# Niles Bottle Openers



## kweinert (Aug 11, 2017)

Has anyone seen or used these yet?

http://ssniles.homefieldtech.net/in...=3074&name=niles-bottle-cap-opener&Itemid=116












Just curious and thought I'd ask.

Reactions: Informative 1


----------



## TimR (Aug 11, 2017)

no, but looks cool! If you try them out, let us know how well they work. Always room in this world for better bottle openers...too many substandard ones floating around!

Reactions: Agree 3


----------



## Jimmy Norris (Aug 11, 2017)

I haven't used them. I make mine with a 3.5" 16d nail, and a copper or stainless . First few pics are some i have laying around. The last two show how they're used.

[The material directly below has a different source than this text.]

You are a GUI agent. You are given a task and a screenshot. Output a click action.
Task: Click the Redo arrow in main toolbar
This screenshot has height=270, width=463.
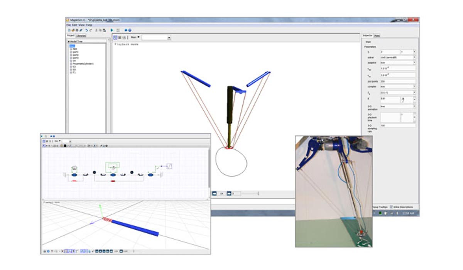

Reactions: Like 1 | Way Cool 5


----------



## Lou Currier (Aug 11, 2017)

@Jimmy Norris I bet that kit is cheaper.

Reactions: Agree 1


----------



## Tony (Aug 11, 2017)

I love her stopper kits, but she's awfully proud of those opener kits! Tony


----------



## Graybeard (Aug 12, 2017)

Do you have a link to those bottle openers? I can't find them on her web page. Thanks.


----------



## Tony (Aug 12, 2017)

Graybeard said:


> Do you have a link to those bottle openers? I can't find them on her web page. Thanks.



If you click on it in the first post it takes you to them.


----------



## Schroedc (Aug 12, 2017)

Interesting idea, I'll have to decide if I want to spend that much to try one out....

Reactions: Agree 1


----------



## Tony (Aug 12, 2017)

For gifts I see no problem, but if you're making them to sell I don't think it's a feasible option. Tony


----------



## rocky1 (Aug 12, 2017)

Not to mention the cost for all the beer to demonstrate how they work!

Reactions: Agree 2


----------



## Graybeard (Aug 12, 2017)

Thanks Tony, don't know how I missed that. Oh wait, yes I do.

Reactions: Funny 1


----------